地球環境、国際情勢、人口構造などの大きな構造変化の中で、私たちは変わることのない赤十字の理念を実現していかなければなりません。どんな崇高な理念も、状況変化に対応できなれば実現できません。
日本赤十字社の前身である博愛社は、1877年に創設されました。それ以来、今日に至るまで、多くのボランティアの皆さまをはじめ、全国の支部・施設の職員は、人々のいのちと健康、尊厳を守るとの理念のもと、総力をあげて活動をしてまいりました。私たちは、こうした歴史を振り返り、その上で現状を冷静に分析して将来を予測することで、組織のあり方や行動様式を常に見直していかなければなりません。

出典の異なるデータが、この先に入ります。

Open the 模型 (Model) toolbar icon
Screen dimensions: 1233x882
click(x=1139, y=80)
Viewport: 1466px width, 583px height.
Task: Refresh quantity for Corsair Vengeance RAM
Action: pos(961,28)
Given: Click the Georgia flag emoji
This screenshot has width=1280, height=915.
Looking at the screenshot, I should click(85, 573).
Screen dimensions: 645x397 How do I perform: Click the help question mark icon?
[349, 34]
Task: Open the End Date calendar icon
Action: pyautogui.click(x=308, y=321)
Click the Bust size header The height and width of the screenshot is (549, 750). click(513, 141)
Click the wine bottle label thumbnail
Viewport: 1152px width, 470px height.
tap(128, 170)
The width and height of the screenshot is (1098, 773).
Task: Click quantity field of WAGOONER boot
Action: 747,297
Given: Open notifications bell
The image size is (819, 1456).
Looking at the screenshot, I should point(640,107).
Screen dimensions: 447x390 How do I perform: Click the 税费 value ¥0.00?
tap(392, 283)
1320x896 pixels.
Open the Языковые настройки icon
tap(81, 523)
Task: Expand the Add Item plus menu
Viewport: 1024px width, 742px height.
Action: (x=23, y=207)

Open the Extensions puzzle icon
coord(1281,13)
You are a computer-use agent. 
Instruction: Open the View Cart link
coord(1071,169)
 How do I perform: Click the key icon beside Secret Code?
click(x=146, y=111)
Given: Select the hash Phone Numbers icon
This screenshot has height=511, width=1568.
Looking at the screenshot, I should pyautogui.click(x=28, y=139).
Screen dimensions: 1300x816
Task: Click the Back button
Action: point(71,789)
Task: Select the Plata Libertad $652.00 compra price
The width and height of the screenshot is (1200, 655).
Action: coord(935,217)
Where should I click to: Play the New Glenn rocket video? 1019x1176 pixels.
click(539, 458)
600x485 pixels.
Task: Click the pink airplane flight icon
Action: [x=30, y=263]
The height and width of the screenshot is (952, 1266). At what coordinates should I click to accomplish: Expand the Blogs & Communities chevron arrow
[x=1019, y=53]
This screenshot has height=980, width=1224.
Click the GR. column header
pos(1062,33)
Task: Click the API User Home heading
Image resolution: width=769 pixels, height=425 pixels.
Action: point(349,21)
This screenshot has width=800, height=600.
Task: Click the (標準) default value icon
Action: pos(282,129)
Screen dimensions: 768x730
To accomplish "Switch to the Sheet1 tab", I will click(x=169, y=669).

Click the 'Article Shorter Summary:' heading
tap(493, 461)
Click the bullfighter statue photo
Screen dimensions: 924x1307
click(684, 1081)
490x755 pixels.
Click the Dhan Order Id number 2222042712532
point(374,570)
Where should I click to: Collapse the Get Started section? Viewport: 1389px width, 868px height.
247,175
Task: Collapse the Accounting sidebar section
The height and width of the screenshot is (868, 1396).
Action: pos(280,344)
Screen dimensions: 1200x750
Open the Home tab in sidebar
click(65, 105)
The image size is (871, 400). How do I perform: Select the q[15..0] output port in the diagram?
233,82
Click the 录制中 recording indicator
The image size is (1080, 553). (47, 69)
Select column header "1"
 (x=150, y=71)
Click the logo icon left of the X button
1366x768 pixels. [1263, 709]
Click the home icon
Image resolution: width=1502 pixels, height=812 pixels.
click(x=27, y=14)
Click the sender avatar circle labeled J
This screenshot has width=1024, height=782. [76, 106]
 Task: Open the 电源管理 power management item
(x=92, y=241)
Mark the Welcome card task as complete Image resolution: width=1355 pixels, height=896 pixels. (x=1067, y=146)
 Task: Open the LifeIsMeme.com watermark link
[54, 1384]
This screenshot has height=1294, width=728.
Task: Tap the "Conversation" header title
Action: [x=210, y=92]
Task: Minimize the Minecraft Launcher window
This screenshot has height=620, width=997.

2027年の日赤創立150周年はその良い機会でもあると考えています。1877年に佐野常民が博愛社を創設して以来150年にわたる、日本赤十字社の礎を築いた先人たちの思いを、今再び思い起こし、創立理念を将来に向けて実現するための改革をさらに進めてまいりたいと考えています。
その第1歩として位置づけられるのが、2025年4月から開催されます大阪・関西万博です。日本赤十字社は、国際赤十字・赤新月パビリオンの企画運営を担います。この機会に内外の多くの皆さまに赤十字運動の思いを伝えたいと考えています。
先に歴史を振り返り、と書きましたけれども、実は万博と言えば、1867年のフランス・パリの万博は、佐野常民が赤十字の展示を見て、初めて赤十字と出会った瞬間でありました。それから150年余の時を経て、日本で開催される万国博覧会に国際赤十字・赤新月パビリオンを出展することは、日本赤十字社としては誠にうれしい限りです。これは日本赤十字社創立以来の歴史に思いをはせ、多くの皆さまに赤十字の理念を知っていただく重要な機会となります。ぜひ多くの方のご来場を期待しています。
赤十字の活動は、多くの皆さまからの会費やご寄付によって支えられています。皆さまから赤十字にお寄せいただくご支援は単なる「お金の流れ」ではなく、温かく、ときに熱い思いのこもった、皆さまの「お気持ちの流れ」です。皆さまからのお気持ちを大切にして、赤十字活動をさらに推進してまいりますので、今後とも引き続き力強いお力添えを賜りますようお願い申し上げます。
せいけ・あつし◎ 1954年生まれ。1978年慶應義塾大学経済学部卒業、博士(商学)。慶應義塾大学商学部教授などを経て、2009年から2017年まで慶應義塾長。現在、労働政策審議会会長、全世代型社会保障構築会議座長なども務める。